Maïa Mazaurette © Michael Hull Photo

A LIRE – Dans son dernier essai, Sortir du trou et échapper à notre vision étriquée du sexe, Maïa Mazaurette, autrice et chroniqueuse experte des questions de sexualité pour Le Monde, nous propose de recréer un imaginaire érotique autour de pratiques où le plaisir ne ferait pas mal.

La douleur n’est pas nécessaire

De la douleur, il en est question dans le livre de Maïa Mazaurette, qui constate qu’elle vient trop souvent pimenter une vie sexuelle jugée un peu ennuyeuse. Elle s’interroge sur la violence banalisée, décomplexée et les messages paradoxaux envoyés. “Comment humilier sa copine en trente leçons, mais dans le respect. Comment exprimer sa joie par la punition. Comment frapper pour faire du bien“, écrit-elle. L’autrice s’interroge sur les conséquences d’un imaginaire qui a fait du sexe féminin un trou. Un trou qu’il faudrait combler par tous les moyens. Le sexe peut faire mal, mais toujours un peu plus aux femmes qu’aux hommes. Selon une enquête britannique réalisée auprès de femmes âgées de 16 à 74 ans en 2019, 73 % des femmes ont déclaré expérimenter ou avoir expérimenté de la douleur pendant les rapports sexuels. Seulement 54 % des hommes interrogés ont déclaré avoir remarqué la douleur de leur partenaire.

Réinventer la sexualité ?

En moyenne, selon le British Medical Journal, les femmes se désintéressent du sexe au bout d’un an de relation. L’autrice explore les causes du “mauvais sexe”, qui conduit les femmes, au mieux à l’absence d’orgasme, au pire à la douleur. Un “mauvais sexe”, qui condamne les hommes à la paresse, comme s’ils n’avaient pas à susciter le désir. Nombreux sont ceux qui se sentent encore en terre inconnue, en dehors de la pénétration. “Il faut accepter de renoncer (parfois) à une éjaculation nulle, obtenue en deux minutes, pour obtenir un orgasme partagé plus puissant en vingt minutes ou deux heures“, suggère l’autrice. Elle observe que les stéréotypes de la maman ou de la putain continuent de verrouiller les esprits conduisant les hommes à endosser les rôles des frustrés ou des bourreaux. La pornographie sensée pimenter la sexualité semble tourner autour de pratiques violentes : insultes, bondage, gifles…Comme si pour pousser les limites et atteindre le nirvana, il n’y avait qu’une seule voie, toujours agressive et basée sur la domination.

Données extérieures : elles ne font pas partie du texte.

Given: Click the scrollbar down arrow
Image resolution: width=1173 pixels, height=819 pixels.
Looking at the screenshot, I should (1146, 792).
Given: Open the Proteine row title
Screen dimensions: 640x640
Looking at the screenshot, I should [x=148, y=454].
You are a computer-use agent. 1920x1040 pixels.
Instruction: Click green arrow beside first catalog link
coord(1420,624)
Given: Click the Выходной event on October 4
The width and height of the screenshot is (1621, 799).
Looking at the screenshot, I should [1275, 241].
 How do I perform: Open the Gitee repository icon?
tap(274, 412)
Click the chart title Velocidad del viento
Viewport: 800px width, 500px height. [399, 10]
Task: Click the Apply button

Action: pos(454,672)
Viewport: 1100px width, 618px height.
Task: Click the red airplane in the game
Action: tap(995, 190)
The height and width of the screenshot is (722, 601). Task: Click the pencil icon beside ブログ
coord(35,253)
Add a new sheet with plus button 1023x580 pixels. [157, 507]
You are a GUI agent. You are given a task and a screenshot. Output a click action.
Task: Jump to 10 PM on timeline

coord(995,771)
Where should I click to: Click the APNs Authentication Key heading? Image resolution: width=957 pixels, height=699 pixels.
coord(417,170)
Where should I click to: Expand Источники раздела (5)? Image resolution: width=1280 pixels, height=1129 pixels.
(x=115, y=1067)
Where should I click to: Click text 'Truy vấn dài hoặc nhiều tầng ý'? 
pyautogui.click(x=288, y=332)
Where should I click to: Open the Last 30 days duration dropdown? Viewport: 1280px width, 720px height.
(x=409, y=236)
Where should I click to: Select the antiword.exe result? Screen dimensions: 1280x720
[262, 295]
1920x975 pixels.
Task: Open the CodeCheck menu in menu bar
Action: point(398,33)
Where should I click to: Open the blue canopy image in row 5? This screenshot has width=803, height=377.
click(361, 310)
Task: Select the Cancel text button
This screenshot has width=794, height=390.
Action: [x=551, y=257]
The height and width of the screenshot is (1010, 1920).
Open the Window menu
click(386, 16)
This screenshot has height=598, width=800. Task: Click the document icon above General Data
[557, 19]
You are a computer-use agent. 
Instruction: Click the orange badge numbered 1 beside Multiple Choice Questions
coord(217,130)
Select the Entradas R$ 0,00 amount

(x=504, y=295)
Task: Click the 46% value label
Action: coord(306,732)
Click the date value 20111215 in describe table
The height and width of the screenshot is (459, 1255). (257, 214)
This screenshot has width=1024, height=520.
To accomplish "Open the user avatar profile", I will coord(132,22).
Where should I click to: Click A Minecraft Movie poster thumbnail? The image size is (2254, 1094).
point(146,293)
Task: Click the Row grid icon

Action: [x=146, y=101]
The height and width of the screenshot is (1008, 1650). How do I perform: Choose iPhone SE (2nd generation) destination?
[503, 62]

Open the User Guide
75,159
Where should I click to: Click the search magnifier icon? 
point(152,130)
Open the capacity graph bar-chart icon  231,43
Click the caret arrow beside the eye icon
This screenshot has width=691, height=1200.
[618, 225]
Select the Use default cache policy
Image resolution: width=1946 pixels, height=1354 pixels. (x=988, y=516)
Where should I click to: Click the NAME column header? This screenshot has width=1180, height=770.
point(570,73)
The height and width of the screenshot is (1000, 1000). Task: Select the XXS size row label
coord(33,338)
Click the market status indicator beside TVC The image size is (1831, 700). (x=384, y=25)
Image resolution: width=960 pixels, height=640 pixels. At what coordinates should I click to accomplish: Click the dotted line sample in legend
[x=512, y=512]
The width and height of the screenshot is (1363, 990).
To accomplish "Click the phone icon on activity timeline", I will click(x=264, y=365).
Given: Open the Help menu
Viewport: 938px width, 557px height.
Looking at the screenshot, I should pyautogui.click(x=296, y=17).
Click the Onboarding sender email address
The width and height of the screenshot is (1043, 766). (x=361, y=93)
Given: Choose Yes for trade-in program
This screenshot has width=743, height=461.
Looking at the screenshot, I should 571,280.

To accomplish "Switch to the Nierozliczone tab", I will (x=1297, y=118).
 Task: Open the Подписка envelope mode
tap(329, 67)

” Pourquoi n’a-t-on pas inventé des sexualités alternatives agréables ? de la subversion joyeuse ? ”

Quantité ou qualité ? C’est l’autre débat qui est posé dans ce livre. A-t-on besoin d’utiliser des corps différents pour explorer le plaisir ou est-il possible d’être créatif en explorant un corps dans toutes ses dimensions sensorielles et émotionnelles ? Et si la sexualité était l’endroit de la vulnérabilité plutôt que le lieu du contrôle ? Comment ré-érotiser les hommes dans une société ou le corps des femmes est partout ? Autant de questions qui n’ont peut-être pas été assez posées. Si Mai 68 a libéré les femmes des angoisses d’une grossesse non désirée grâce à la contraception, aucune révolution sexuelle n’a eu lieu: “Nous mettons juste des pénis dans plus de vagins, d’anus et de bouches”, ironise l’autrice, qui veut faire le pari d’une sexualité vécue comme un art, libéré des stéréotypes de genre et enrichie d’une intelligence sensorielle. Un nouveau monde érotique est peut-être a inventer ! Cela vaut la peine d’essayer.

Sortir du trou et échapper à notre vision étriquée du sexe / Lever la tête et inventer un nouveau répertoire érotique, de Maïa Mazaurette, 21 euros – Éditions Anne Carrière.